🌿 Uma ligação entre crescimento e longevidade das plantas

Uma ampla comparação de plantas em cinco continentes revela uma mesma relação: as espécies que crescem lentamente tendem a atingir uma idade mais avançada.

Nas árvores, essa relação já estava bem documentada graças aos anéis anuais. Um crescimento rápido costuma ser acompanhado por uma vida mais curta. Faltava saber se essa regra também se aplicava às plantas herbáceas perenes, às trepadeiras e aos pequenos vegetais lenhosos.

Sequoias gigantes no Parque Nacional de Sequoia, na Califórnia.

Sequoias gigantes no Parque Nacional de Sequoia, na Califórnia. Essas árvores estão entre as plantas lenhosas de longevidade excepcional.
Imagem da Wikimedia.

Algumas plantas que vivem vários anos produzem anéis anuais em seus tecidos, como os do tronco das árvores. Ao contar e estudar essas marcas, os pesquisadores podem reconstruir seu crescimento.

A equipe reuniu dados de mais de 3.100 espécies de plantas herbáceas e pequenos vegetais lenhosos. As amostras vinham de cinco continentes e de ambientes muito diferentes. Elas abrangiam desde regiões árticas frias até áreas semiáridas quentes, o que permitiu testar a relação em condições bastante distintas.

O resultado permanece notavelmente consistente nessa escala: um crescimento lento está associado a uma maior longevidade. Essa relação é encontrada em várias formas de vida vegetal e em muitos ambientes. Portanto, ela não parece ser uma particularidade exclusiva das grandes árvores ou de alguns ecossistemas.

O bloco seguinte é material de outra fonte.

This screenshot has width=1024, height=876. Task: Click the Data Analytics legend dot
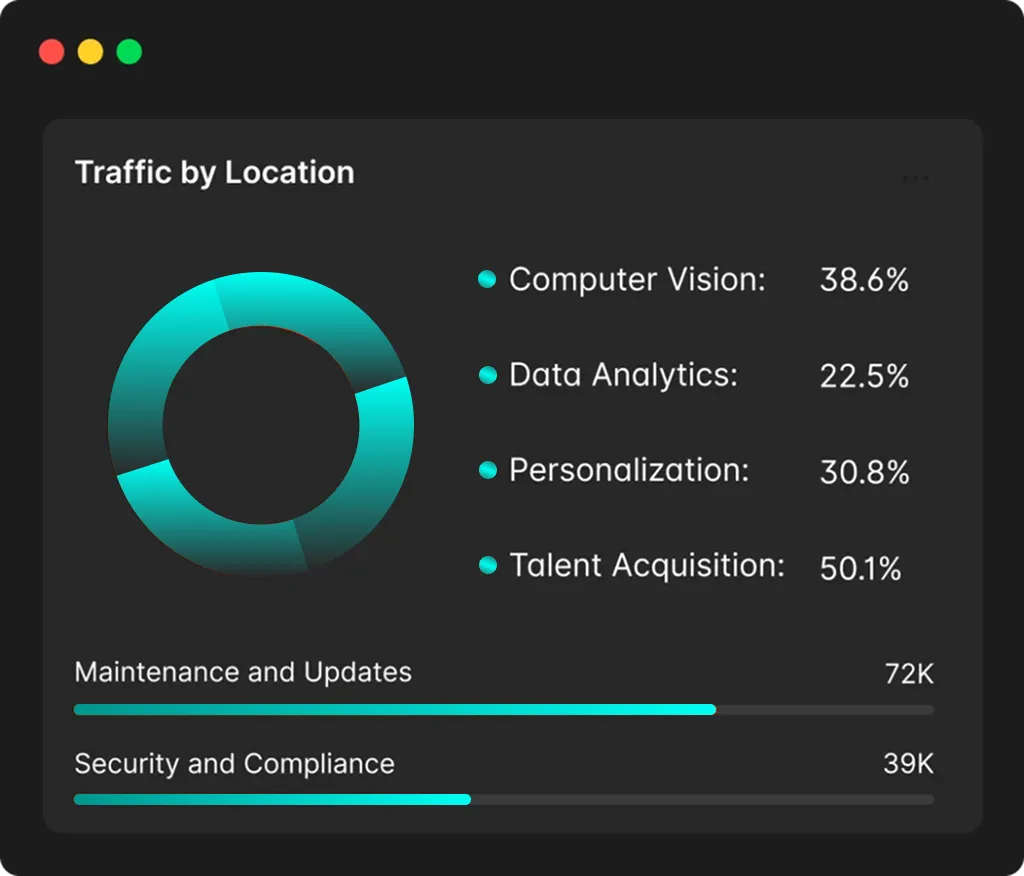click(x=487, y=375)
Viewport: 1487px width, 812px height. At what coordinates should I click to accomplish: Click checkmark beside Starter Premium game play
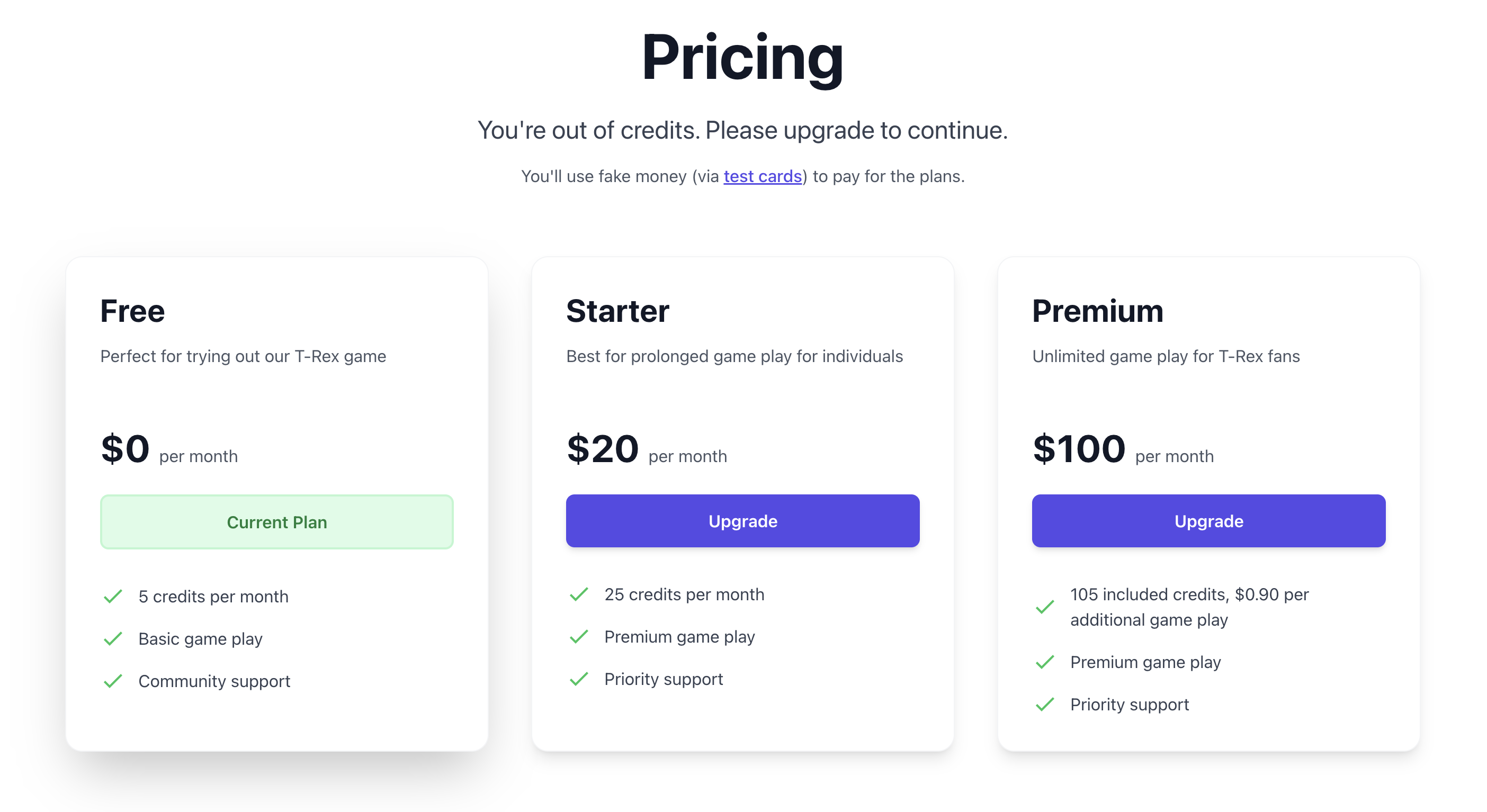click(x=578, y=637)
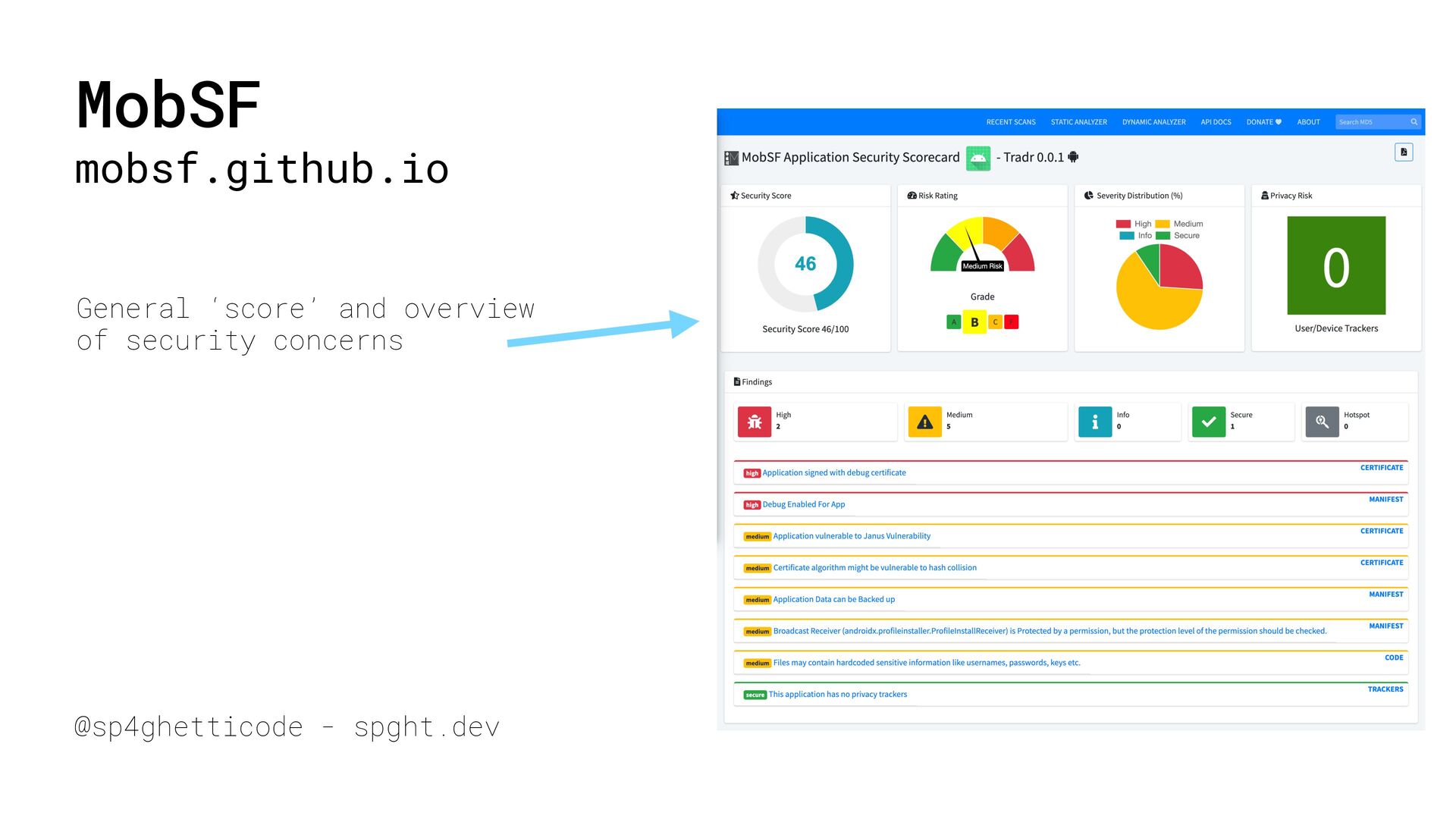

A temperatura também participa dessa relação. Na escala do conjunto estudado, temperaturas mais elevadas estão associadas a um crescimento mais rápido. No entanto, as plantas que crescem depressa também tendem a viver menos. Os pesquisadores observam, assim, uma relação indireta entre calor e longevidade: os ambientes mais quentes estão associados, em média, a vidas mais curtas.

Isso não significa que um aumento da temperatura acelerará sistematicamente o crescimento de todas as plantas. Dependendo do ambiente, o calor, a seca ou outros fatores de estresse podem, ao contrário, desacelerá-lo. O estudo evidencia sobretudo uma tendência geral observada em muitas espécies e regiões.

A longevidade das plantas também influencia o armazenamento de carbono. Um vegetal que conserva seus tecidos por muito tempo pode manter carbono na biomassa por um período diferente do de uma espécie de crescimento rápido. Mudanças na composição das comunidades vegetais podem, assim, alterar o tempo durante o qual o carbono permanece armazenado nos continentes.

Os pesquisadores poderão agora acompanhar como o aumento das temperaturas modifica simultaneamente o crescimento e a longevidade de diferentes espécies e, em seguida, integrar essas relações aos modelos que descrevem a evolução futura da vegetação.